While the Council proposes some pro-growth reforms, such as the gradual reduction of personal and corporate income tax rates, they are more than offset with net tax increases. The income tax reductions amount to roughly $750 million in savings for Georgians, but tax increases on groceries, tobacco, communications services, the Internet and other services approach $2 billion. ATR believes that tax reform is a noble goal, but not when it constitutes a net revenue increase for state government.

ATR President Grover Norquist issued the following statement:

“In its current form, last week’s tax reform proposal should be a non-starter for fiscal conservatives in the Georgia Legislature. While tax reform is indeed a laudable goal, it should not be presented in a way that increases the net burden on taxpayers and raises even more money for state government. Unfortunately, this report recommends just that.

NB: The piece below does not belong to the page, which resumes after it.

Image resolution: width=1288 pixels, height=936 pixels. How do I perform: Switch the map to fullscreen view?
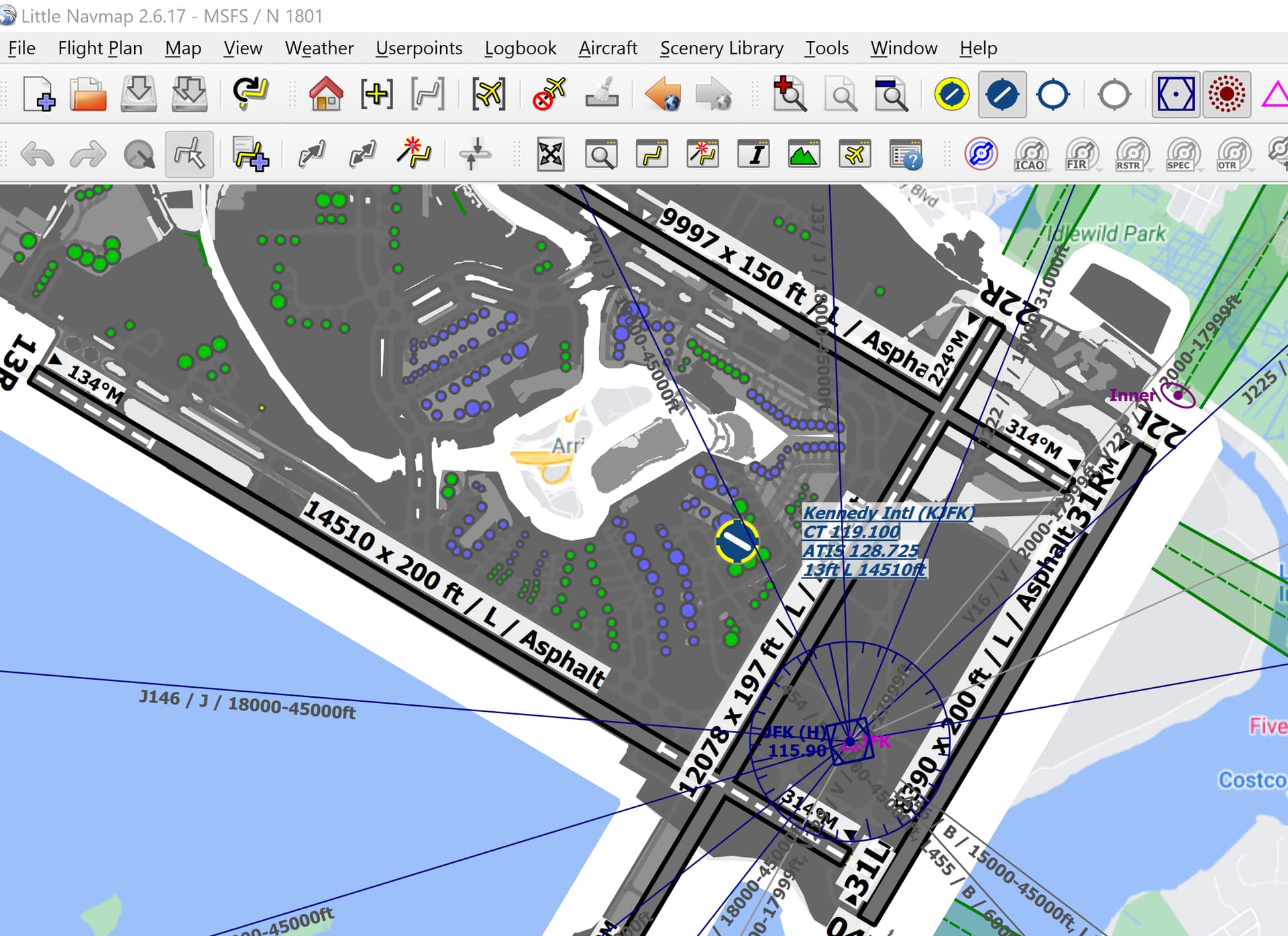(x=550, y=154)
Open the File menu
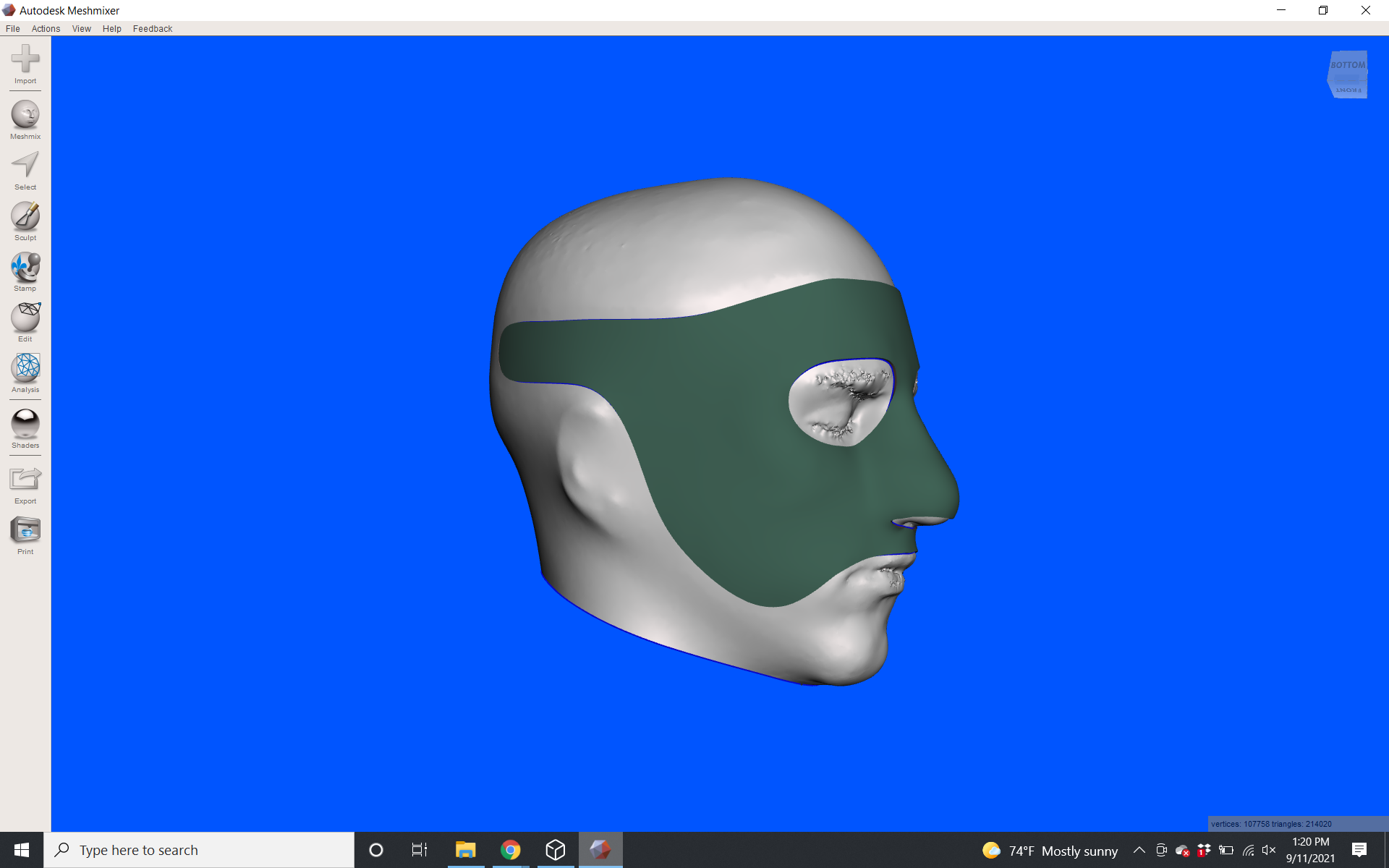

“A significant reduction in marginal tax rates is long overdue in Georgia, which is wedged between two states – Tennessee and Florida – that levy no personal income tax at all. But if the goal is to use such reductions to mask bigger tax increases on groceries, tobacco, and a variety of services, it is not even worthy of a conversation.

“This is akin to shards of glass in a delicious crème brûlée. It is a bit of desirable tax reform ruined by an overall tax hike. Thankfully, Taxpayer Protection Pledge signers run state government in Georgia. Because they have taken tax increases definitively off the table, I am confident that we can move past this initial foray into tax reform and begin a serious conversation about reducing the size and scope of state government in Atlanta.”